__PASSAGE SHOWN__
*** Begin section ***

The great lengths to which infant formula milk manufacturers go to boost their sales were apparent in a report last week by Singapore's competition watchdog. It showed that some private hospitals have been profiting from sponsorships and payments so certain brands of milk fed to infants in hospitals can gain currency among parents. This is not proper as "aggressive marketing" by incumbent manufacturers, together with consumer biases, can limit competition from new and existing brands, observed the report.
Thankfully, action is also being taken to regulate nutritional and health claims made by manufacturers. Claims can border ambiguously on the extravagant, if not the misleading. A case in point is the "Gain IQ" tag used for a popular brand of milk powder. The selling point translates into "intestinal quality", if one looks closely at the label. But many parents might get carried away by the notion that the product boosts the intelligence quotient. That impression would be reinforced by the eye-catching image of a bear wearing a graduation cap - an achievement that presumably does not depend on intestinal quality.

*** End section ***

__TASKS FOR THIS EXERCISE__
1. Do these statements agree with the passage on infant formula marketing? Answer yes or no for each, and quote the deciding words.
(a) The report came from Singapore's competition watchdog.
(b) The report said aggressive marketing can increase competition from new brands.
(c) The milk powder label shows a bear wearing a graduation cap.
2. Can you continue the passage on infant formula marketing from its last sentence?

__INFORMATION SHOWN__

*** Begin section ***

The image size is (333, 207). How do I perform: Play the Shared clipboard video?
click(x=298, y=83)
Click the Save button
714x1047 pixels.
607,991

*** End section ***

__REPLIES__
1.
(a) Yes: "a report last week by Singapore's competition watchdog"
(b) No: "can limit competition from new and existing brands"
(c) Yes: "the eye-catching image of a bear wearing a graduation cap"

2.
Businesses have to compete for market share, of course, but instead of resorting to such advertising, ethical commercial practices should be adopted. There is cause for concern when parents are induced to make choices that collectively drive up prices. Parents feel the pinch as the average price of a tin of infant milk powder has risen by about 120 per cent over the past decade.
Consumers can play a part by making informed choices and not succumbing to excessive pitches. Ultimately, mother's milk is best for the child, and cow's milk is good enough for older children, so long as it forms a part of a balanced diet. Seeking pricey products for their offspring might gratify indulgent parents but these are not necessarily the best for their children's well-being.